Com um Ricardo 2.0 a coisa resolvia-se num instante. Era ele que acordava todos os dias às 7h da manhã e chegava a casa às oito da noite; aturava o meu patrão por mim e a necessidade de me ligar de 10 em 10 minutos; levava com os tsunamis lisboetas que me deixam ensopado e semi-careca; ficava na fila interminável para comprar o passe e levava com os germes das pessoas nojentas que utilizam os transportes públicos como se fosse o curral deles. Já eu, podia dormir até ao meio-dia, ver as séries e filmes todos que tenho em atraso e claro, escrever conteúdo interessante para partilhar convosco. Sei que a isso se chama desemprego, mas já me bastou dois anos em casa e não obrigado

Tenho mil e uma ideias (e rascunhos) para dar vida e prometo que vou tentar ser mais disciplinado durante o fds. Igualmente em falta estou com as vossas páginas que não têm recebido o meu habitual contributo opinativo. Não vou ser hipócrita e dizer que leio tudo porque ultimamente não tem acontecido, mas quando o fizer, preparem-se para múltiplas aparições na vossa caixa de correio.

Até lá, vou continuar a torcer por Portugal na Eurovisão apesar de saber que, politicamente falando, é impossível vencermos. Mas que era merecido, era.

sexta-feira, 26 de fevereiro de 2016

Changing Times

Após dois anos estagnado, estou a trabalhar. Os tempos de acordar ao meio-dia e passar a tarde toda a ver séries e filmes, terminaram. Acordo às 7:15 da manhã e chego a casa quase às 20:00 da noite. Pelo meio sou como todos os outros portugueses, miserável.

Os primeiros dois dias foram terríveis. Alterar a rotina drasticamente e ser lançado aos lobos, sem qualquer tipo de apoio, não é propriamente fácil. Por entre lágrimas de frustração, estava dividido. Queria desistir mas depois era consumido por um sentimento de culpa enorme. "Tanto tempo a querer um emprego e agora que o arranjaste, vais desperdiçá-lo?". 

O tempo cura tudo, e agora custa menos. A minha timidez inicial começa a desvanecer e já vou falando com os meus colegas, todos eles mais velhos que eu pelo menos uma década. Embora não seja o meu trabalho de sonho, ao menos não é um call-center. Afinal de contas, há sempre alguém pior que nós. Posso-vos dizer que de três candidatos, fui o único que aceitou lá ficar. Agora tirem as vossas próprias conclusões.

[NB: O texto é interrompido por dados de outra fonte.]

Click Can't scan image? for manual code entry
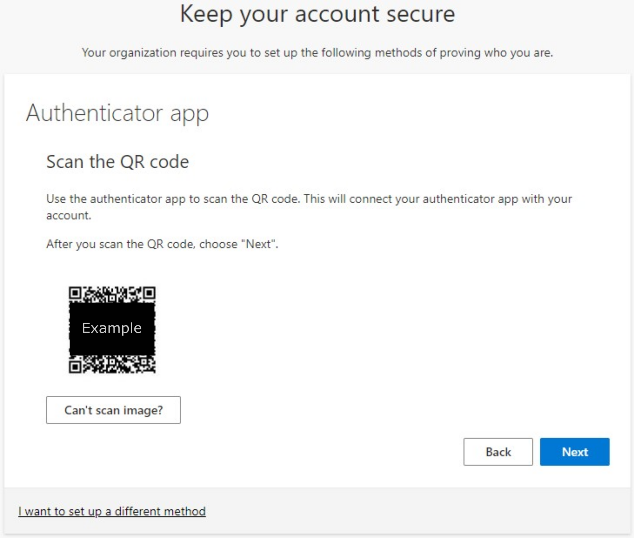The width and height of the screenshot is (634, 538). pyautogui.click(x=113, y=410)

Para ajudar à festa, a minha namorada foi estagiar para a Disney, em Madrid, durante seis meses, podendo chegar a um ano (ou por vontade dela, mais). Embora não estivéssemos juntos todos os dias, foi um embate emocional brutal saber que, a partir de agora, não havia escolha. Fisicamente, estou sozinho. 

Questões de foro sentimental de parte, ainda não consegui habituar-me aos horários. Todos os dias penso no mesmo, "como é que alguém consegue ter uma vida chegando a esta hora a casa?" Admiro imenso quem tem a capacidade de ir sair com amigos ou jantar fora, mas comigo não dá. É jantar, ver as minhas duas novelas, uma série curta e cama. Ando esgotado. Apanhar três transportes diferentes todos os dias e passar o equivalente a duas horas de ida e outras duas de volta, é saturante. 

Só para terem uma noção, saiu às 18:15, tenho que ir a correr até ao metro que, por sua vez, passa às 18:20, para depois correr na estação e conseguir apanhar o comboio das 18:29. De segunda a sexta, é esta a minha vida. Treinar para uma maratona, depois de oito horas a lidar com mil e um problemas. Sim, ainda vivo com os meus pais, mas posso afirmá-lo com toda a certeza: ser adulto é uma merda!

Tudo isto para vos explicar o motivo pelo qual tenho estado um pouco mais ausente das vossas páginas e blogosfera em geral. Os fins-de-semana agora são sagrados e ocupados, a colocar os meus tv shows em dia, e escrever publicações para a semana seguinte. No mundo ideal tinha tempo para tudo, mas por muito que tente, durante a semana é praticamente impossível.

A todos vocês que continuam desse lado após quase um ano de Ghostly Walker, obrigado pela paciência e não se preocupem, não vou a lado nenhum.